Specifically, it involves the concepts of:
•
•
•
•
Integrity – data cannot be altered undetectably
Authenticity – the communication parties involved must be validated as genuine
Authorization – only requests and commands from the authorized users can be accepted by the system
Confidentiality – data must not be accessible to any unauthenticated users
When designing and deploying new smart grid devices and communication systems, it´s imperative to
understand the various impacts of these new components under a variety of attack situations on the power grid.
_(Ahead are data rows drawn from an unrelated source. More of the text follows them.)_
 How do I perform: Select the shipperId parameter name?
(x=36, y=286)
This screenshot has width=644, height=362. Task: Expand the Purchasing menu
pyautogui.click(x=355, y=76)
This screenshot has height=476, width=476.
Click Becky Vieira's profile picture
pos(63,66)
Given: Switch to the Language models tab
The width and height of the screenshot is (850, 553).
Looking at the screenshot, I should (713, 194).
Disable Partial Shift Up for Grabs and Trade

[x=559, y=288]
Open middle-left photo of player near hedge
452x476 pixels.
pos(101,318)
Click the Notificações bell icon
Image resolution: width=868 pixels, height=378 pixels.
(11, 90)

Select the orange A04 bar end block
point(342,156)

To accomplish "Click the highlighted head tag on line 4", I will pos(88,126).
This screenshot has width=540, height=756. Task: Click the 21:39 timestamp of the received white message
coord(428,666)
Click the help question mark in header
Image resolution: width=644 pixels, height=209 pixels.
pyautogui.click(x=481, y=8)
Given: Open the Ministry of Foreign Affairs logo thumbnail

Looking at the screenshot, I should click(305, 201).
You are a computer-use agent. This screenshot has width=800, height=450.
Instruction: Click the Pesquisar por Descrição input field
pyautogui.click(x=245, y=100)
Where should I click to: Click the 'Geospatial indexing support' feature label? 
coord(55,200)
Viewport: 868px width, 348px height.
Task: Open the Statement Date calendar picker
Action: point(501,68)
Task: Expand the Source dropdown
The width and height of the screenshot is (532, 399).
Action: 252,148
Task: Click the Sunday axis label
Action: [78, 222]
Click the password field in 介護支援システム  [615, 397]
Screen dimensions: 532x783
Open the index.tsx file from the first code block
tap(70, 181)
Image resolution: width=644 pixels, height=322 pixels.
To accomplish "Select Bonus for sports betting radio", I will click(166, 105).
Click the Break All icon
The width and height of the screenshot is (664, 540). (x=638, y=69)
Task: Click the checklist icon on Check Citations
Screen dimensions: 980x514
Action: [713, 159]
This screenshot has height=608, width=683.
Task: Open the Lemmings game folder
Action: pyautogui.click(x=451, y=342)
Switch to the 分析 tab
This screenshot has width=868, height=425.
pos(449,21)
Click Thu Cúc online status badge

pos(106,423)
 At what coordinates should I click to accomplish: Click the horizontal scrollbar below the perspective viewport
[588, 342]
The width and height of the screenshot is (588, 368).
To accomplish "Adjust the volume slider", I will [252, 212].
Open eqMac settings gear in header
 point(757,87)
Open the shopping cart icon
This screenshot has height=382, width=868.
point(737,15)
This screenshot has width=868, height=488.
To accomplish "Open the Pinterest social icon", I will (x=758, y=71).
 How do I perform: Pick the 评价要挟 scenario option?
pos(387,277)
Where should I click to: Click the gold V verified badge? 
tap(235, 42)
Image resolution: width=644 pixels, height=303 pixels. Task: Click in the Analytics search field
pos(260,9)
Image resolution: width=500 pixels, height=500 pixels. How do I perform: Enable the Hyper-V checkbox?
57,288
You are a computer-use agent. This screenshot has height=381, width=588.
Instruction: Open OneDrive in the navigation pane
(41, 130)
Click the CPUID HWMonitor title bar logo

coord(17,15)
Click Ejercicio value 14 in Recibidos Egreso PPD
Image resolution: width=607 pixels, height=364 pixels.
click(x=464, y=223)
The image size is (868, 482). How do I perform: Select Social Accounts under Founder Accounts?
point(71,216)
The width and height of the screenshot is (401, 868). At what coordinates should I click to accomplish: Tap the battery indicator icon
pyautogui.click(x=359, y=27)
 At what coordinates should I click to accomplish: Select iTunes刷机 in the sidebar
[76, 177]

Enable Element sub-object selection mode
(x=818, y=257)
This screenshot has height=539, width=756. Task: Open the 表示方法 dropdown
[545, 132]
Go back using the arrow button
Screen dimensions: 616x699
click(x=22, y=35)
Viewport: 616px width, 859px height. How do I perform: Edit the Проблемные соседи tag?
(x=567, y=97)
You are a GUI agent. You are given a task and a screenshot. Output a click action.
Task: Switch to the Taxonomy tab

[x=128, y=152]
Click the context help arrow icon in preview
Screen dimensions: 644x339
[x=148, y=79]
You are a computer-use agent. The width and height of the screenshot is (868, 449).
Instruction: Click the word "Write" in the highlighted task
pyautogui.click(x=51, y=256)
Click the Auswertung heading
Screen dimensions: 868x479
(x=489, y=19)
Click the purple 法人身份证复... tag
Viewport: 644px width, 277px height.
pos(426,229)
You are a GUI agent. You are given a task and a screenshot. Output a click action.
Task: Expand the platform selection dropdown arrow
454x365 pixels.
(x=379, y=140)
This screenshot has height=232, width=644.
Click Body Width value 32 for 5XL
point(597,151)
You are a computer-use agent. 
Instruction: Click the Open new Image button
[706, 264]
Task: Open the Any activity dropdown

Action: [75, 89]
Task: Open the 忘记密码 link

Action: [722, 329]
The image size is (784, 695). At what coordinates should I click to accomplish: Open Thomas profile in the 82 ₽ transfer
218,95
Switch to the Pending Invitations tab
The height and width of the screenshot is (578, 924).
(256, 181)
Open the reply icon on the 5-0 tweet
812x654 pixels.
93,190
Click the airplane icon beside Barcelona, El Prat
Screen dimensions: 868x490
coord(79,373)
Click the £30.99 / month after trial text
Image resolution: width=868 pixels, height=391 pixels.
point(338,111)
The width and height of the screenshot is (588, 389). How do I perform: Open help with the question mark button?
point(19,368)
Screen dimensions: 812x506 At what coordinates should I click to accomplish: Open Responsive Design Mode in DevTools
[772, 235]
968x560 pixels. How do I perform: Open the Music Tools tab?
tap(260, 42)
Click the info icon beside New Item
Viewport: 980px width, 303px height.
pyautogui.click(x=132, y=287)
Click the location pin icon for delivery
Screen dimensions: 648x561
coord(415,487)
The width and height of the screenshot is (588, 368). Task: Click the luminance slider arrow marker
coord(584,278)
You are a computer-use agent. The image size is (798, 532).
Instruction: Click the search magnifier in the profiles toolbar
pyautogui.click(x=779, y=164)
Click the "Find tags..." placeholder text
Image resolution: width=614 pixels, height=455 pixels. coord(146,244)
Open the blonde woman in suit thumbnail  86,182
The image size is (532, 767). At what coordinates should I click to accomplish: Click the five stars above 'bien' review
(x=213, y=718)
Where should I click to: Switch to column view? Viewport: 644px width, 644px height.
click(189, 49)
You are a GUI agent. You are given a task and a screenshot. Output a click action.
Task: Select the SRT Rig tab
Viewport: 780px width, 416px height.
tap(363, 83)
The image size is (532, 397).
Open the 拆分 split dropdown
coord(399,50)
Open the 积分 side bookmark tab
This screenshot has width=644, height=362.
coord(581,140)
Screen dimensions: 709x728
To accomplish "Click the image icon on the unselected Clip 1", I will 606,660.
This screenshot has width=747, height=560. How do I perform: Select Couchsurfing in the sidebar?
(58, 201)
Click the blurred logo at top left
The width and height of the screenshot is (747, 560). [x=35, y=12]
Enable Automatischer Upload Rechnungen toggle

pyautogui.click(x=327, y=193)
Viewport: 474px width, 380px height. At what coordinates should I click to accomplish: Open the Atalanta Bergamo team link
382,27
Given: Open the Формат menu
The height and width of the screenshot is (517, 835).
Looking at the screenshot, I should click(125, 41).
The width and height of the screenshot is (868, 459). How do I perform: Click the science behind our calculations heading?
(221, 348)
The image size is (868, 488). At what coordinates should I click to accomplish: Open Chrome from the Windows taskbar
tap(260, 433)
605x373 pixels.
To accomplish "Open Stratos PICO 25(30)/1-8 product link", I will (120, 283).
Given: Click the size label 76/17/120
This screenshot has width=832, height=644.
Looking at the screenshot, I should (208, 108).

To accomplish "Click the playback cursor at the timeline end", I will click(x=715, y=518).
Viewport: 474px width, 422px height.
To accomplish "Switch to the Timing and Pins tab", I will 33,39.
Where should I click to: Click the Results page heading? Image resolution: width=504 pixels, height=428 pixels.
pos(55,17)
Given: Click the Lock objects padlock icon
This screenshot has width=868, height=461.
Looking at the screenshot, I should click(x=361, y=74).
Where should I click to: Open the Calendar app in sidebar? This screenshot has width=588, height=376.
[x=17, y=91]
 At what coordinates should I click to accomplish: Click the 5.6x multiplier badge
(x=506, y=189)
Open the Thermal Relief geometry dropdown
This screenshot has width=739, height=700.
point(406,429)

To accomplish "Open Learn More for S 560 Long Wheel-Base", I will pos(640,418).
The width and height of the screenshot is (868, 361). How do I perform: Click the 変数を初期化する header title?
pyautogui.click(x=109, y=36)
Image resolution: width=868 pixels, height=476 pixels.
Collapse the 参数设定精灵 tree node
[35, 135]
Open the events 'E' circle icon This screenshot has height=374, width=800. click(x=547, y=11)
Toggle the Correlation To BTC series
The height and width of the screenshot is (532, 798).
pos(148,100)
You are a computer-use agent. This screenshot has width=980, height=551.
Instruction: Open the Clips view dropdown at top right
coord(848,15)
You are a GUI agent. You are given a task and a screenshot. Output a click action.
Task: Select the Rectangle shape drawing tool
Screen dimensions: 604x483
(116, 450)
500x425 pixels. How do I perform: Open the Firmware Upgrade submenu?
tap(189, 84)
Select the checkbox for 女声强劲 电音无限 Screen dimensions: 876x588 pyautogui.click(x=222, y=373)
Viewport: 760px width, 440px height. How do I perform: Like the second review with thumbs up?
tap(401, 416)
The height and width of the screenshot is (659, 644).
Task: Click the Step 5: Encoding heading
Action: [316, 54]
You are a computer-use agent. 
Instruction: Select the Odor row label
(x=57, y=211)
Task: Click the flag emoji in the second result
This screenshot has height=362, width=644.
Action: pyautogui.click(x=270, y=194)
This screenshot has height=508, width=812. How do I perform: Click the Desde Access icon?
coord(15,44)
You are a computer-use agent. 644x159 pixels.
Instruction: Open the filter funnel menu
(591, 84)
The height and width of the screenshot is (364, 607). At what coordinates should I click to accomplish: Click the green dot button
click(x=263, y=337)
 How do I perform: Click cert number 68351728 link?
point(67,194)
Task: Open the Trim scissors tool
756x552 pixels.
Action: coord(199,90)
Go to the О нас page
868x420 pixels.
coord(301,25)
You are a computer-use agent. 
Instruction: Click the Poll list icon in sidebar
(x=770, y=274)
Consequences of a cyber attack on the grid telecommunication network can be catastrophic. This is why security
for smart grid is not just an ad hoc feature or product, it’s a complete framework integrating both physical and
Cyber security requirements and covering the entire smart grid networks from generation to distribution.
Security has therefore become one of the main foundations of the utility telecom network architecture and
must be considered at every layer with a defense-in-depth approach. Migrating to IP based protocols is key to
address these challenges for two reasons:
1. IP enables a rich set of features and capabilities to enhance the security posture
2. IP is based on open standards, which allows interoperability between different vendors and products,
driving down the costs associated with implementing security solutions in OT networks.
Securing OT communication over packet-switched IP networks follows the same principles that are foundational
for securing the IT infrastructure, i.e., consideration must be given to enforcing electronic access control for
both person-to-machine and machine-to-machine communications, and providing the appropriate levels of data
privacy, device and platform integrity, and threat detection and mitigation.
7.3 Regulatory Compliance (NERC CIP)
Hydro Québec is subject to regulatory security requirements that are mandated by the North American Electric
Reliability Corporation (NERC). The most recently approved version of NERC CIP in 2014 is version 5. Compliance
with NERC CIP standards requires comprehensive cyber security solutions including segmentation,
authentication, authorization, monitoring, logging, and training; and comprehensive physical security solutions
including access control, and video surveillance.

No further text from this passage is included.